This is not meant to be a complaint but a reflection of the reality facing our dairy sector. “We” means all of us.
A recent rainfall felt like the final dagger in the heart during a very difficult year. It all started 13 months ago when it began raining in early September and was wet throughout the fall. We didn’t finish our field work properly before the freeze and weren’t able to empty the manure pits.
That carried into a wet spring. We first realized that much of the alfalfa-hay crops didn’t survive the winter. Normally we plant new alfalfa before May 1. But it was still too wet; we weren’t able to go into the fields.
There was a small window to plant corn about May 22 but then the rains came again. Most of the corn was finally planted by June 12 into less-than-ideal conditions. Some of the poorer fields had another chance about June 22. So by May 23 we knew it was going to be a delayed harvest.

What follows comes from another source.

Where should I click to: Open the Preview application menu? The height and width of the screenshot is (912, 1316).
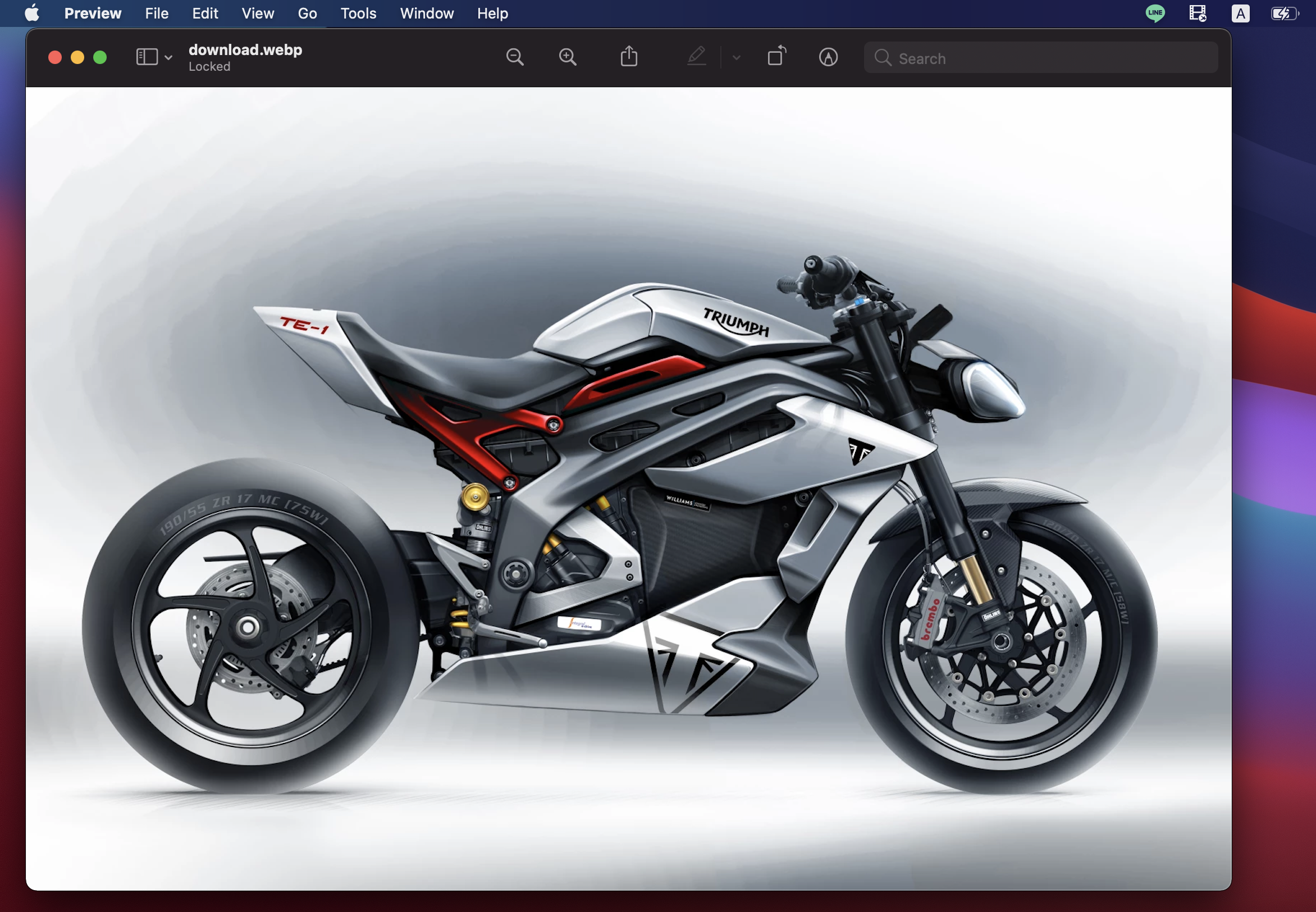point(93,13)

Normally we take four cuttings of hay. This year the first three were challenged by wet fields that kept us from using equipment that would create ruts. We didn’t want to harm the acres that survived the winter. The fourth cut, which was due to be harvested Sept. 10, is still in the field. We’re waiting for a killing frost to allow us to harvest the crop but we still aren’t sure if the ground will be hard enough.

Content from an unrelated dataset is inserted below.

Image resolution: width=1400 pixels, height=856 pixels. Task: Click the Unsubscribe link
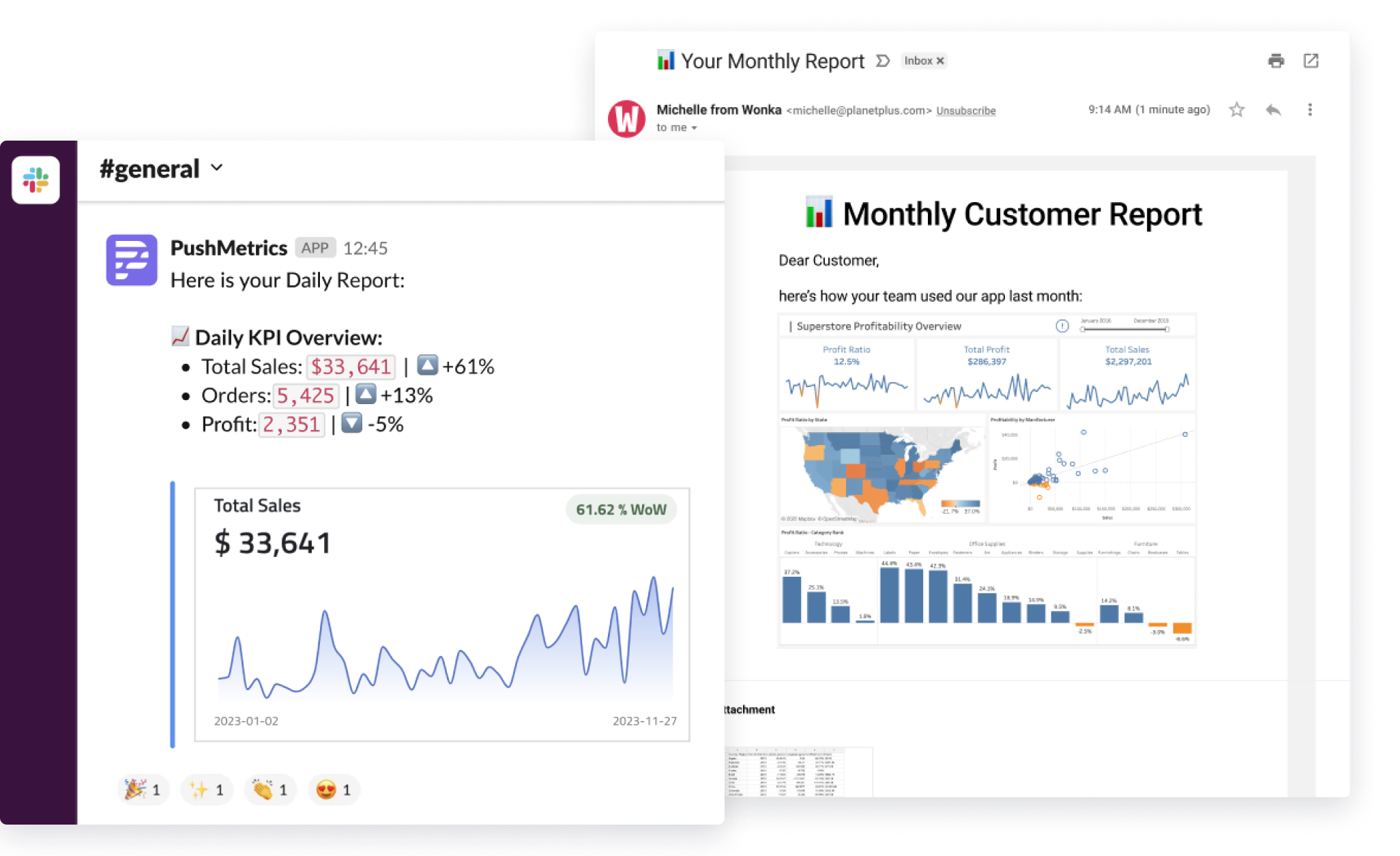(x=965, y=111)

All of that comes with added costs.
Finances – Normally we need a silage chopper with four trucks to make one chopping team. Because of the soaked fields we now need to add three tractors and dump carts at $130 per hour each. We also need a skid-steer to clean roads and we’ll need the dump carts to come onto the town roads to dump into the semi-trailers.
People – We recently added four people for a chopping team. Employees are difficult to find because the hours are long and the job is frustrating.
Productivity – Using dump carts we can come close to normal production in harvest, until things become stuck in the mud. When the chopper becomes stuck our efficiency goes to zero.
Days to freeze-up – In a normal year silage harvest is complete about Oct. 1. This year we started Oct 10. As a dairy industry we need to bring the crop in, then return the manure to the fields. That window is now only half as long as the previous year, yet we have more-challenging conditions.
The fields – Compaction and damage that the harvest will cause to the soil structure will not be fixed in one year. We’ll see decreased yields in the coming years for sure.
The community – Roads will be muddy and blocked at times as we work to accomplish the harvest.
Emotions – Until it’s finished it will be really difficult to have a good day. Each day seems like a battle. That will be reflected in how we relate to our families, workers, service providers, equipment dealers, fellow farmers and others. We will all try to have a good attitude but the fun left this year a long time ago.
Finances again – After what has been a struggling agricultural economy for four years we finally are seeing some price relief in the dairy sector. But it feels like we will be giving all our profits back again this year due to the added costs and reduced yields.
As we look ahead we have six weeks in which to complete eight weeks of work before freezing. I ask our neighbors and others to be patient and understanding when vehicles become muddy or are delayed during travel.
Please also remember that it’s where the community’s food comes from. The next time a person orders a pizza, please realize the effort that was made so there could be cheese on it.
Like we in agriculture do every day, I am heading out this morning with an attitude to be victorious in the conditions that are presented.
Should you have time, say a little prayer for the ag community. It can’t hurt.